When greasy wool yield was determined by age and sex, ewe lamb produced 1385.5 ± 14.6 g (1.39 ± 0.015 kg), ram lamb produced 1470.8 ± 34.2 g (1.47 ± 0.034 kg), ewes produced 1762.3 ± 15.5 g (1.76 ± 0.016 kg), and rams produced 1883.5 ± 51.6 g (1.88 ± 0.052 kg).

The wool composition of the studied sheep confirmed a coarse-wool type. Cashmere hair content was 38.37 ± 4.80% in ram lamb, 47.13 ± 4.41% in ewe lamb, 42.40 ± 3.06% in rams, and 38.83 ± 5.76% in ewes. Intermediate hair content was 8.61 ± 3.23%, 3.90 ± 0.67%, 3.96 ± 0.69%, and 4.20 ± 0.64%; top hair content was 27.18 ± 5.92%, 21.22 ± 3.32%, 20.47 ± 1.74%, and 16.58 ± 4.08%; and coarse hair content was 27.10 ± 4.11%, 22.74 ± 1.83%, 27.23 ± 2.71%, and 34.57 ± 3.37% in the same groups, respectively.

Cashmere hair length was 5.23 ± 0.36 cm in ram lamb, 4.78 ± 0.08 cm in ewe lamb, 5.99 ± 0.35 cm in rams, and 5.35 ± 0.34 cm in ewes.
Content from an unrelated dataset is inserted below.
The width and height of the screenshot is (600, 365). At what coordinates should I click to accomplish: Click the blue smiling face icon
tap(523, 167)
Intermediate hair length was 6.17 ± 0.66 cm, 5.62 ± 0.32 cm, 6.79 ± 0.36 cm, and 6.50 ± 0.30 cm in the same groups. These values are generally close to previously reported results for Mongolian sheep.
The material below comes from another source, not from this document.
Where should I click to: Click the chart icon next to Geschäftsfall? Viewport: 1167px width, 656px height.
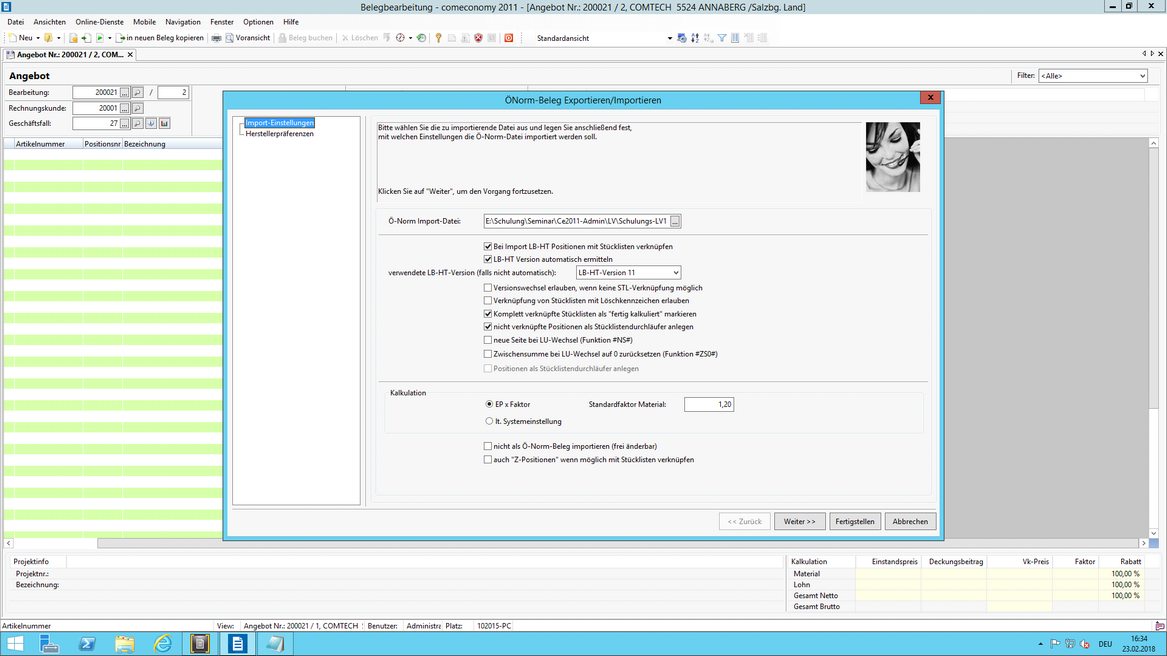coord(164,124)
Cashmere hair diameter was relatively similar across the studied groups, ranging from 22.30 to 22.48 µm. Intermediate hair diameter ranged from 29.62 to 33.48 µm, top hair diameter from 39.85 to 45.16 µm, and coarse hair diameter from 42.71 to 53.27 µm.
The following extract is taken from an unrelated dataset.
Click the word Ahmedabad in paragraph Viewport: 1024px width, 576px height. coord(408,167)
Scurf and extraneous impurity levels were low, with scurf ranging from 0.13% to 0.17% and extraneous impurities from 0.14% to 0.17%. Proper pre-shearing preparation, cleaning, and packaging remain important for reducing mineral and plant contamination in wool.

The results provide practical baseline information for evaluating Mongolian sheep wool productivity, organizing breeding and selection work, improving wool grading by age and sex, and supporting processing technologies for coarse-wool products such as carpets and felt.